Extrait du document:

☆ ☆ ☆ ☆ ☆

C’est un lieu commun de la pensée oligarchiste : les retraités Français seraient des profiteurs dont on aurait acheté les votes en leur accordant des pensions bien trop lourdes pour notre pays. Les éditorialistes économiques d’Europe 1 à France Inter, s’accordent presque tous sur le sujet. Pourtant, cette présentation des faits est largement abusive et repose sur des raccourcis.
Des boucs émissaires triplement utiles
L’argumentaire oligarchiste, qui réunit cosmopolite et conservateur, est bien rodé et s’appuie sur des chiffres frappants : les retraités ont une pension équivalente aux revenus des actifs, un des niveaux les plus élevés en Europe, tout comme le poids des retraites dans notre PIB, ils sont davantage propriétaires (70% vs 55% pour les actifs), ils épargneraient davantage (encore que l’INSEE n’est pas formelle dessus) et l’évolution démographique ferait qu’il serait impossible de financer des retraites si élevées à l’avenir. Il faut reconnaître que cela est assez convaincant, et, pour voter en général à l’opposé des retraités, les piliers électoraux du bloc central et de l’UE, je suis plutôt enclin à leur faire payer une juste contribution à notre société. Premier bémol : ces raisonnements en moyenne ont beaucoup de limites.
Mais la première limite, c’est que notre système de retraite n’est pas si déséquilibré que cela si on rentre dans le détail des analyses annuelles du COR. En effet, si le COR continue de nous alarmer sur les déficits à venir, cette alarme repose sur un scénario d’évolution de l’espérance de vie totalement irréaliste. Le scénario central continue à projeter une forte hausse de l’espérance de vie, y compris pour les femmes, alors que depuis 2010, leur espérance de vie stagne. De facto, c’est le scénario plus négatif sur l’espérance de vie qui correspond bien mieux aux évolutions des 15 dernières années de notre démographie. Et selon ce scénario, le régime des retraites resterait proche de l’équilibre, sous l’effet des réformes Touraine et Borne. Mais le déficit projeté vient d’un recul d’un point de PIB des recettes. Quand on veut tuer son chien…. Bref, le déséquilibre projeté repose sur des hypothèses factuellement irréalistes et biaisées.

☆ ☆ ☆ ☆ ☆

Informations affichées:
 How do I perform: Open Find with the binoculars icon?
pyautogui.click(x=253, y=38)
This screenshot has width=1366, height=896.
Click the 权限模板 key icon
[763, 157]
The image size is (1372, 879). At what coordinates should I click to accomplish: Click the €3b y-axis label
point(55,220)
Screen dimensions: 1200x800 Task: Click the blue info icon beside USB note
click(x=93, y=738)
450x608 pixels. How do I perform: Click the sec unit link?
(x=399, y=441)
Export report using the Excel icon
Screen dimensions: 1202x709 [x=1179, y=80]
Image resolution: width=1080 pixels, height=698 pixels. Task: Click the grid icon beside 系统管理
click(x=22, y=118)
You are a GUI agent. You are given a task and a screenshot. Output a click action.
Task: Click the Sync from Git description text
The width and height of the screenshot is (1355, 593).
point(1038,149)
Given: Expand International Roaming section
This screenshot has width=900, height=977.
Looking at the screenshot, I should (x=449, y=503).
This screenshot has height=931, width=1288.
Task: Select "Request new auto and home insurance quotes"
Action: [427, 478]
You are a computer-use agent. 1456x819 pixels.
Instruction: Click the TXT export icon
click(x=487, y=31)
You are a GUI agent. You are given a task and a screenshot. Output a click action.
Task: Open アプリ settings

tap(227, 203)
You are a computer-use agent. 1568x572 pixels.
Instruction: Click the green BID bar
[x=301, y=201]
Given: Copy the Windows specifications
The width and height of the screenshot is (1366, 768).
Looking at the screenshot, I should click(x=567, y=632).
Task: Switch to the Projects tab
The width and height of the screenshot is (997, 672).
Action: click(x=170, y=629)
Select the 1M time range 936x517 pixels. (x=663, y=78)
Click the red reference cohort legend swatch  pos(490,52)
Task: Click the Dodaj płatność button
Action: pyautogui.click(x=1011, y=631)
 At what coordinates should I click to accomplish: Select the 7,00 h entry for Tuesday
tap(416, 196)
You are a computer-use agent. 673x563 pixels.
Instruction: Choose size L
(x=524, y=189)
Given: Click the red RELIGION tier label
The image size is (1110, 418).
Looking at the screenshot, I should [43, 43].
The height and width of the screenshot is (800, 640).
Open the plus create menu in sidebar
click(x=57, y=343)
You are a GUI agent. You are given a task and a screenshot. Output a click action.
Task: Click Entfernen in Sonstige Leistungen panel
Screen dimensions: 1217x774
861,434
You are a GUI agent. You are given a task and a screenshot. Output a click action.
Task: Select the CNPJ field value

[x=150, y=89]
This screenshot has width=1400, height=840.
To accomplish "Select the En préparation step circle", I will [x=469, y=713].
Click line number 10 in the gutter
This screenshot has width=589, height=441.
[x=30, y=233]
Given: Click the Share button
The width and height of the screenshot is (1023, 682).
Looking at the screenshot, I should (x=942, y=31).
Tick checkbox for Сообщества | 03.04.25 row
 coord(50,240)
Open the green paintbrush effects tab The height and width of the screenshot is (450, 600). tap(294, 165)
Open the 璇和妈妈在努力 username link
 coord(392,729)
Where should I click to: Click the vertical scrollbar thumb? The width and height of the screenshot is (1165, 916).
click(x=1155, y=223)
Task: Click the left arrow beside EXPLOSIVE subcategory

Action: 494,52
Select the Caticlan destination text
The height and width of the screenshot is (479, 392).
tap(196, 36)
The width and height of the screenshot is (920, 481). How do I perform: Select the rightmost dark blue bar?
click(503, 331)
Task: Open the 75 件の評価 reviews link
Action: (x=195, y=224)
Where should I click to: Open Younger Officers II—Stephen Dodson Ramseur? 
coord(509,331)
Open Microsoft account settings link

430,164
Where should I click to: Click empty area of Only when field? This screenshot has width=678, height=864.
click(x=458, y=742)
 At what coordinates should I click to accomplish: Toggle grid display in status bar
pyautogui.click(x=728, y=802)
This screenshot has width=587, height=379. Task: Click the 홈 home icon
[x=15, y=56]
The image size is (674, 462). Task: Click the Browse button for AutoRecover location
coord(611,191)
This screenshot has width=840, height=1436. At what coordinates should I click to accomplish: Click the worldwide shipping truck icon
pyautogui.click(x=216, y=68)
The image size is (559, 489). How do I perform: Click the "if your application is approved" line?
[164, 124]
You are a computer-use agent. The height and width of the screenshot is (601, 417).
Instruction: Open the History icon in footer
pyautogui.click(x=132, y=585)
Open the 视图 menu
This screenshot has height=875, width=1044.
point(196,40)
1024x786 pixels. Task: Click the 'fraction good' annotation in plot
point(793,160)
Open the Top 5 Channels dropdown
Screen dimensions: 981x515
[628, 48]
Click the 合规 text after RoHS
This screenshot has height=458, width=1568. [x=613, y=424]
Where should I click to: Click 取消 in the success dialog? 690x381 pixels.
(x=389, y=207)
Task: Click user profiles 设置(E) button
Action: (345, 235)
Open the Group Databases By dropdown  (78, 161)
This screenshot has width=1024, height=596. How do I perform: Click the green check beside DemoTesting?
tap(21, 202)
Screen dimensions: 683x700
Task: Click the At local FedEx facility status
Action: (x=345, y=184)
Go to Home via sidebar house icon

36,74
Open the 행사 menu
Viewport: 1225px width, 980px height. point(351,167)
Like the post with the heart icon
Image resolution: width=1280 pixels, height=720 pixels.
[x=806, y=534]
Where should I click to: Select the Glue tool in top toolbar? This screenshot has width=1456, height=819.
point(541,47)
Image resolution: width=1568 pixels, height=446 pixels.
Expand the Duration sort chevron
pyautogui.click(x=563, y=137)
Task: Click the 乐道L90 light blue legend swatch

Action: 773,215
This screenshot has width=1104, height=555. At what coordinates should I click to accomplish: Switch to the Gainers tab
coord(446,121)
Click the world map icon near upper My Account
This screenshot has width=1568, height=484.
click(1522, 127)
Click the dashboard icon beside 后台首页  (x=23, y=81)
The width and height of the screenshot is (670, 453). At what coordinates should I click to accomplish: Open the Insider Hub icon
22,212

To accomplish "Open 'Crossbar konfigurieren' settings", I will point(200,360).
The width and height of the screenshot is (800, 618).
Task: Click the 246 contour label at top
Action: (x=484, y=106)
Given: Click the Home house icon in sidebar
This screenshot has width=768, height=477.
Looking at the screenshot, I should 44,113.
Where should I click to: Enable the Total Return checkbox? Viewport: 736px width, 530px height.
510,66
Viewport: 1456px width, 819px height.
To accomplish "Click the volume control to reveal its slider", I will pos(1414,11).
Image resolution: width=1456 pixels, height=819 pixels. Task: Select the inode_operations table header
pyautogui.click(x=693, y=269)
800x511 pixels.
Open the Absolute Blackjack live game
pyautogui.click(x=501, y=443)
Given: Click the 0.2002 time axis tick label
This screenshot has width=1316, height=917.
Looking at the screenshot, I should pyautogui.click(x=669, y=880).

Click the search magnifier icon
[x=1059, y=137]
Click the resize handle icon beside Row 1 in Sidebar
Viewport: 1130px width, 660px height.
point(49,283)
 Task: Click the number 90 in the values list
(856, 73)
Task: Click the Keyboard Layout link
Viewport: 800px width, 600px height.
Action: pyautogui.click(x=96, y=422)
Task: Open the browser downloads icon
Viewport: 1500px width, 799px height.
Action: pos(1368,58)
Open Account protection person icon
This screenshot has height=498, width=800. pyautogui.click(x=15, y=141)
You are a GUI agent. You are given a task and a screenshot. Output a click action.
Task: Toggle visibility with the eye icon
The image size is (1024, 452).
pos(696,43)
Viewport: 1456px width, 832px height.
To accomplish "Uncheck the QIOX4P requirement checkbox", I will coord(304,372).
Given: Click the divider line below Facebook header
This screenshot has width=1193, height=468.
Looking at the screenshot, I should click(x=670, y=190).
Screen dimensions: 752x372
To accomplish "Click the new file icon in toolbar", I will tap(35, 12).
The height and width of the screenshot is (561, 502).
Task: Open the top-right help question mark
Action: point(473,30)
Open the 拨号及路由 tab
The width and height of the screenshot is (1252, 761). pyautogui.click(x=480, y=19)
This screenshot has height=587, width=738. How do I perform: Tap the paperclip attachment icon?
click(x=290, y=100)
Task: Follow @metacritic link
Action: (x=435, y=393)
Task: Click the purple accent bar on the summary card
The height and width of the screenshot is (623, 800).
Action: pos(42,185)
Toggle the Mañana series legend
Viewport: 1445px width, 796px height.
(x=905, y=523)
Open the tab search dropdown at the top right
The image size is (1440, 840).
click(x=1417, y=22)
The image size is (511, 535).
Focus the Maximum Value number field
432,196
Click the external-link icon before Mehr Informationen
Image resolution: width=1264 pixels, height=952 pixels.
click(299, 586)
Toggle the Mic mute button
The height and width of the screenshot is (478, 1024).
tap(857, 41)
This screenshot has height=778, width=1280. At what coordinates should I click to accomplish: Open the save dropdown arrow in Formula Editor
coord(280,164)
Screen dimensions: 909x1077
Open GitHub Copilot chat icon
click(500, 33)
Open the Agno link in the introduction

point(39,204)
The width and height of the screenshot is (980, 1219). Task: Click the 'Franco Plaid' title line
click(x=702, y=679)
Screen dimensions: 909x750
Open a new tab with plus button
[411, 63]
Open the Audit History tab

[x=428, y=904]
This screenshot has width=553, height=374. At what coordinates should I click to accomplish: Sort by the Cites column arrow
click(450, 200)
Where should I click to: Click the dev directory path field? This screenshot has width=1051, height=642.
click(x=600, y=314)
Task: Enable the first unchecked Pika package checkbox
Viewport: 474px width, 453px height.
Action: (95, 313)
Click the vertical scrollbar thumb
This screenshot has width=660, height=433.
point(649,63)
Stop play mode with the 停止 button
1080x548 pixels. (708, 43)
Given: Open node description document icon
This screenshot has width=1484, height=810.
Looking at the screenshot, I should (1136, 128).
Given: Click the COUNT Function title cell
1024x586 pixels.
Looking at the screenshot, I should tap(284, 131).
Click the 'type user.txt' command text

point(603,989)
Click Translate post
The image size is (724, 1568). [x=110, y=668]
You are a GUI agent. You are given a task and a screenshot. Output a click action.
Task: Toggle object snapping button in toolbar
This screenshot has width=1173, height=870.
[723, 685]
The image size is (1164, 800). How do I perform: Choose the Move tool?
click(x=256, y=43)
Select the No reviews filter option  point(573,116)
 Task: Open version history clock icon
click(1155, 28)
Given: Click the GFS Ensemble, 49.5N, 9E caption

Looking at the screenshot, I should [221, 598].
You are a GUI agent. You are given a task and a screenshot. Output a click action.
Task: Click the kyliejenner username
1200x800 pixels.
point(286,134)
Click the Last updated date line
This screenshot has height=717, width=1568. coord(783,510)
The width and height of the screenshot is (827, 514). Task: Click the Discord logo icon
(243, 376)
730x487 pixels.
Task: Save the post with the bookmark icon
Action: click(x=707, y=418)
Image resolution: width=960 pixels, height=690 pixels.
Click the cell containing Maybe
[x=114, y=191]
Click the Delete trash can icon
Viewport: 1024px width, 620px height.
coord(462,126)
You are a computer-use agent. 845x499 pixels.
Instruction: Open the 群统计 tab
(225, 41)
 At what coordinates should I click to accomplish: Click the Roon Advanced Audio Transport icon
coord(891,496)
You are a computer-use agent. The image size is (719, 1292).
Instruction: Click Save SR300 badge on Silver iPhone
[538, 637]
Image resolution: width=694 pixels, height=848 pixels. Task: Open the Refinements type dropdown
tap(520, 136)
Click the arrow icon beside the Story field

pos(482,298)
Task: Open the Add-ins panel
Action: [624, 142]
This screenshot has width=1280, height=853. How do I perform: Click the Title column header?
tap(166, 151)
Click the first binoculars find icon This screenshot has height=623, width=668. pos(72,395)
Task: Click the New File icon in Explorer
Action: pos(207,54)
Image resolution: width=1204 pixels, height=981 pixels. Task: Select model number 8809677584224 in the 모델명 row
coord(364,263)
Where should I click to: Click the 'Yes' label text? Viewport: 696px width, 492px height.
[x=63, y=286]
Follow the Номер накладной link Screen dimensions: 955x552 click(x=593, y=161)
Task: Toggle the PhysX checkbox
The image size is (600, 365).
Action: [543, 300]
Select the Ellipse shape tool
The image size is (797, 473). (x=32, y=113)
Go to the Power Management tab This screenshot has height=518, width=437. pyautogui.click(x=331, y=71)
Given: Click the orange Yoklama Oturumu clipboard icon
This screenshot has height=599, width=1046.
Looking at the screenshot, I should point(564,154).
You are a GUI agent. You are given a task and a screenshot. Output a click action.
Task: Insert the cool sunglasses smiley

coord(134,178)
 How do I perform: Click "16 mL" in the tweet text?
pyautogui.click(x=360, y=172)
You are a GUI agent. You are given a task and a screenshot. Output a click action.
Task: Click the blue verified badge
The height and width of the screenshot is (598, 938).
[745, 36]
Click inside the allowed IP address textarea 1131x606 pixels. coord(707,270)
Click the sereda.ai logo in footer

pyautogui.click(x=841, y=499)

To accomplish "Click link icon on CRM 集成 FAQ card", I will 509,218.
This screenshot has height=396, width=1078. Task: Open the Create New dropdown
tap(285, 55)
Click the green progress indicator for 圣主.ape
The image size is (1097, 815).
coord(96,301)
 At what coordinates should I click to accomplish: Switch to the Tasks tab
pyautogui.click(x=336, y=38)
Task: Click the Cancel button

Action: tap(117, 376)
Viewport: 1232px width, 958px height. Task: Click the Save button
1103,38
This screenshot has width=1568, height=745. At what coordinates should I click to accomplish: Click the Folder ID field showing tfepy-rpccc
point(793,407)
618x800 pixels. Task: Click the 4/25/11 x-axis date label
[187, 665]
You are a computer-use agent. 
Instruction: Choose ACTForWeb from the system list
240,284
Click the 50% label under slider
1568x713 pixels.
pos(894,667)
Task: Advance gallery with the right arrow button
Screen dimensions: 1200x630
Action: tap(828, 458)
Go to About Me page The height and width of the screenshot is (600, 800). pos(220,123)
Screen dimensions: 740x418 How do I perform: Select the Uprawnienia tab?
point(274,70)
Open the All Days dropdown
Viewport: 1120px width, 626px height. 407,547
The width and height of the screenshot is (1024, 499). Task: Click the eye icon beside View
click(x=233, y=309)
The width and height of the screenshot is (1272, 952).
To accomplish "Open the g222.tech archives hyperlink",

☆ ☆ ☆ ☆ ☆

Consignes de travail:
1. Répondez aux questions suivantes à partir de l'extrait sur les retraites :
(a) Quelle proportion des retraités est propriétaire, contre quelle proportion des actifs ?
(b) Depuis quelle année l'espérance de vie des femmes stagne-t-elle ?
(c) Sous l'effet de quelles réformes le régime des retraites resterait-il proche de l'équilibre ?
2. Poursuivez l'extrait sur les retraites à partir de sa dernière phrase.
La liste provient d'une autre source que l'extrait.

Réponses aux consignes:
1.
(a) 70 % des retraités sont propriétaires, contre 55 % des actifs.
(b) Depuis 2010.
(c) Sous l'effet des réformes Touraine et Borne.

2.
Bien sûr, leur revenu moyen est équivalent à celui des actifs, mais la France n’est qu’un peu plus généreuse que les autres pays européens, au même niveau que l’Espagne et moins que l’Italie. Et on peut objecter trois arguments. Cette équivalence vient de la baisse plus forte du revenu des actifs (le revenu médian a reculé de 21% depuis 2000 quand les pensions ont baissé d’environ 10% depuis 2012). Ensuite, les réformes des retraites doivent faire baisser de 15% le revenu des retraités par rapport aux actifs selon le COR dans les prochaines années, les ramenant sous la moyenne européenne. Enfin, si la réforme Borne est suspendue, elle n’est pas annulée, et les mesures de gel des pensions d’ici à 2019 vont à nouveau faire reculer leur pouvoir d’achat d’ici à 2030 : la sous-indexation des pensions doit rapporter 6,1 milliards en 2029. Bref, les pensions ne sont pas si géantes, et elles sont structurellement en baisse.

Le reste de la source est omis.